──────── Material provided

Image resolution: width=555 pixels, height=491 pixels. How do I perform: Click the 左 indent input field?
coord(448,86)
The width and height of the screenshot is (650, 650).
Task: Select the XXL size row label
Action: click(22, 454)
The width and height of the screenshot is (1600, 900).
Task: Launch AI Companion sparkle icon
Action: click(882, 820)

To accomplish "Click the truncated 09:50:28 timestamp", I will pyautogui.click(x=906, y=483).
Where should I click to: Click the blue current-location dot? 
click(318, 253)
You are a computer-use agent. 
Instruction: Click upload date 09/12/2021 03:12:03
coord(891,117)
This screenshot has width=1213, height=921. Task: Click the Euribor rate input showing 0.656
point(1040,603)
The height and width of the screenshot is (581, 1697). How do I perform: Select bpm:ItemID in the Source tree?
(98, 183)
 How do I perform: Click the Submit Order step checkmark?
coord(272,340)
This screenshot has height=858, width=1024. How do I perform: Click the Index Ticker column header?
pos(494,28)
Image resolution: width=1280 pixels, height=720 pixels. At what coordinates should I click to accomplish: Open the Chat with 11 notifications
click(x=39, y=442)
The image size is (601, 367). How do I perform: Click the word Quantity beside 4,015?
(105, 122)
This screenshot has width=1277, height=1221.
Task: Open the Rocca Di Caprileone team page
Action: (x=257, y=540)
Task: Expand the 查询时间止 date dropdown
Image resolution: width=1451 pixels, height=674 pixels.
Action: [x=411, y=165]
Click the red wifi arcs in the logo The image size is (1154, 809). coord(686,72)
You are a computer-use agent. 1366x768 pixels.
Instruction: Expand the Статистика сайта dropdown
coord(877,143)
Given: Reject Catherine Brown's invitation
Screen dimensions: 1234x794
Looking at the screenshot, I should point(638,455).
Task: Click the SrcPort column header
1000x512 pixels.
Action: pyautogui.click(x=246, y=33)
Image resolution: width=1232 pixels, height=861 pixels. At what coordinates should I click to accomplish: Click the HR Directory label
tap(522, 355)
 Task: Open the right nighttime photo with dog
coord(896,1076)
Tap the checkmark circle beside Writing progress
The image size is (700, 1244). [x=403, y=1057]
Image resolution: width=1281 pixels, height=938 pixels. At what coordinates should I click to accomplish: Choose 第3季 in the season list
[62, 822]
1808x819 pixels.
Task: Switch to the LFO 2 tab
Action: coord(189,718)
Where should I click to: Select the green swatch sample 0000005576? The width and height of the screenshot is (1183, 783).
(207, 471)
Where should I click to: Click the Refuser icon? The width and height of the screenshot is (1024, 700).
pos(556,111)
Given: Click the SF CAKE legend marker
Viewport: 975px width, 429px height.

────────────────

Return, exactly, the lines from the first line of the records above to the line containing "Task: Expand the 查询时间止 date dropdown", both included.

Solution for this exercise:
Image resolution: width=555 pixels, height=491 pixels. How do I perform: Click the 左 indent input field?
coord(448,86)
The width and height of the screenshot is (650, 650).
Task: Select the XXL size row label
Action: click(22, 454)
The width and height of the screenshot is (1600, 900).
Task: Launch AI Companion sparkle icon
Action: click(882, 820)

To accomplish "Click the truncated 09:50:28 timestamp", I will pyautogui.click(x=906, y=483).
Where should I click to: Click the blue current-location dot? 
click(318, 253)
You are a computer-use agent. 
Instruction: Click upload date 09/12/2021 03:12:03
coord(891,117)
This screenshot has width=1213, height=921. Task: Click the Euribor rate input showing 0.656
point(1040,603)
The height and width of the screenshot is (581, 1697). How do I perform: Select bpm:ItemID in the Source tree?
(98, 183)
 How do I perform: Click the Submit Order step checkmark?
coord(272,340)
This screenshot has height=858, width=1024. How do I perform: Click the Index Ticker column header?
pos(494,28)
Image resolution: width=1280 pixels, height=720 pixels. At what coordinates should I click to accomplish: Open the Chat with 11 notifications
click(x=39, y=442)
The image size is (601, 367). How do I perform: Click the word Quantity beside 4,015?
(105, 122)
This screenshot has width=1277, height=1221.
Task: Open the Rocca Di Caprileone team page
Action: (x=257, y=540)
Task: Expand the 查询时间止 date dropdown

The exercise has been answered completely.